28 Giugno 2011, di Redazione Wall Street Italia

New York – Un po’ come tutte le cose. Anche il dollaro sarebbe destinato a cedere lo scettro e a perdere lo status di valuta di riserva mondiale. Quando? Ubs lo ha chiesto ai gestori delle riserve delle banche centrali, che insieme detengono più di $8.000 miliardi. Più della metà ha risposto che, entro 25 anni, ovvero entro il 2036, il greenback verrà sostituito da un portafoglio di altre valute.

Dati in contrasto rispetto a quelli degli scorsi anni, quando la fiducia sul dollaro come unica valuta di riserva al mondo era ancora solida. Ma, per l’appunto, le cose sono cambiate.

D’altronde crescono i timori sui conti pubblici degli Stati Uniti e anche su un default del deficit da $1,4 trilioni, qualora non si riuscisse a raggiungere un accordo entro il 2 agosto. “Al momento ci sono grossi timori sull’indirizzo di lungo periodo che gli Stati Uniti vogliono impostare per le proprie finanze”, ha detto al Financial Times Larry Hatheway, responsabile degli economisti di Ubs.
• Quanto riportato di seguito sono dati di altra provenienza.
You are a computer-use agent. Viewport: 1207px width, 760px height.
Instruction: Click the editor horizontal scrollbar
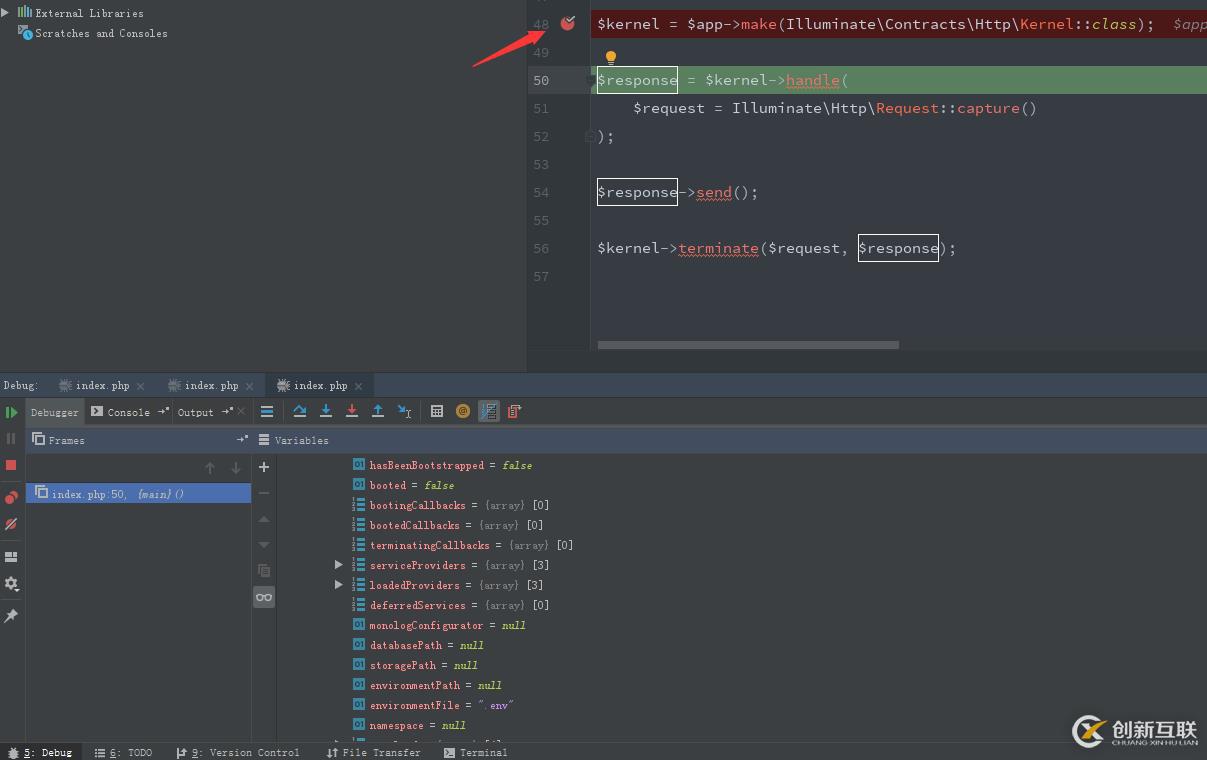coord(748,345)
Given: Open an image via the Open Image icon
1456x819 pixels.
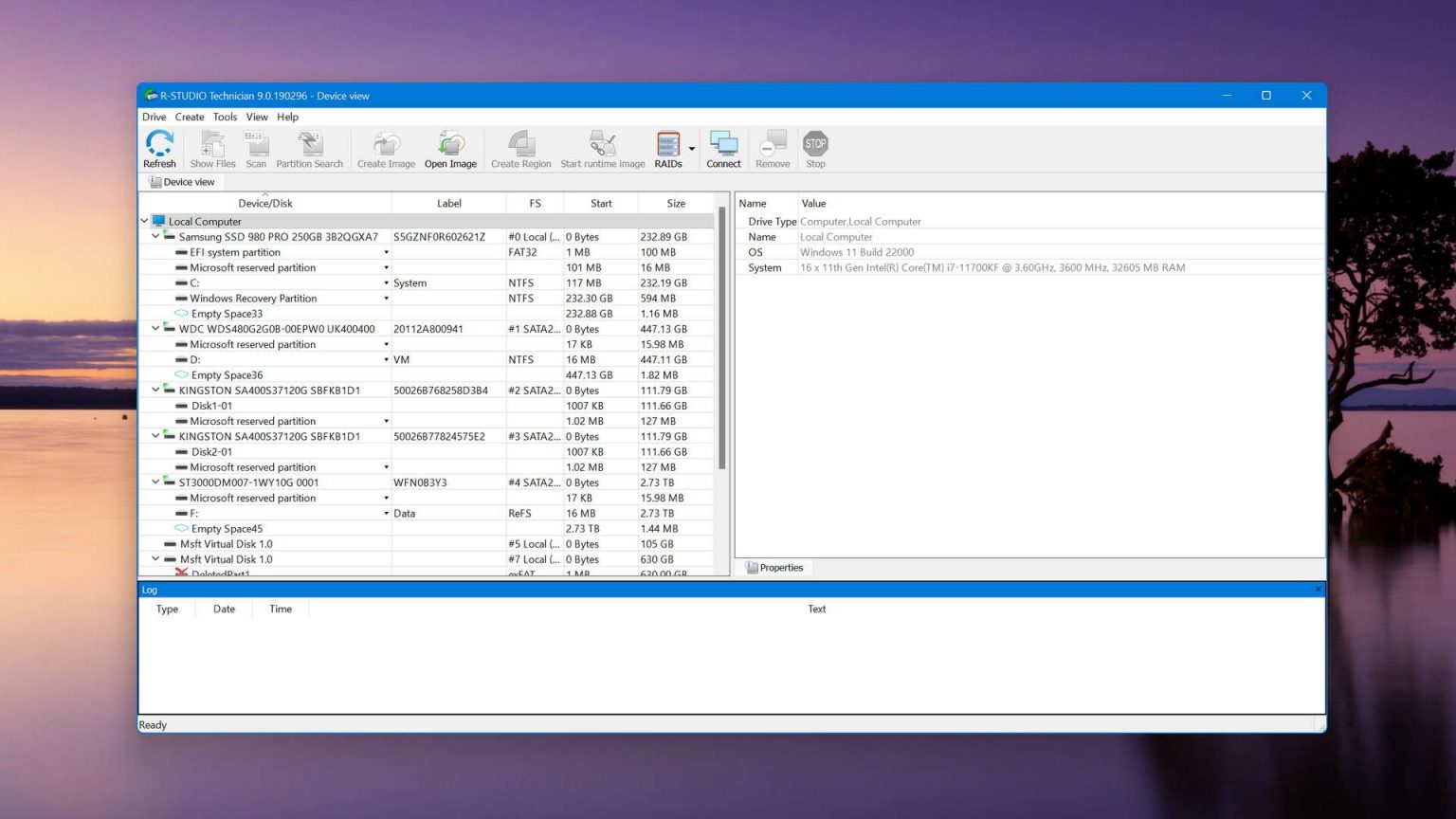Looking at the screenshot, I should point(450,147).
Con un deprezzamento del 5% circa da inizio anno, il dollaro scambia vicino ai valori minimi nei confronti delle principali valute. Vari paesi stanno iniziando a diversificare le riserve in altre valute: mossa attuata anche dalla Cina, che di recente ha investito circa $200 miliardi in altre monete oltre al dollaro.

Gli esperti iniziano a pensare così a un nuovo sistema monetario nglobale, che potrebbe vedere protagoniste più valute di riserva, come la sterlina britannica, lo yen giapponese e l’euro (sempre che quest’ultimo riesca a sopravvivere alla crisi attuale). Ma potrebbe tornare in voga anche l’oro, in precedenza parte vitale delle riserve.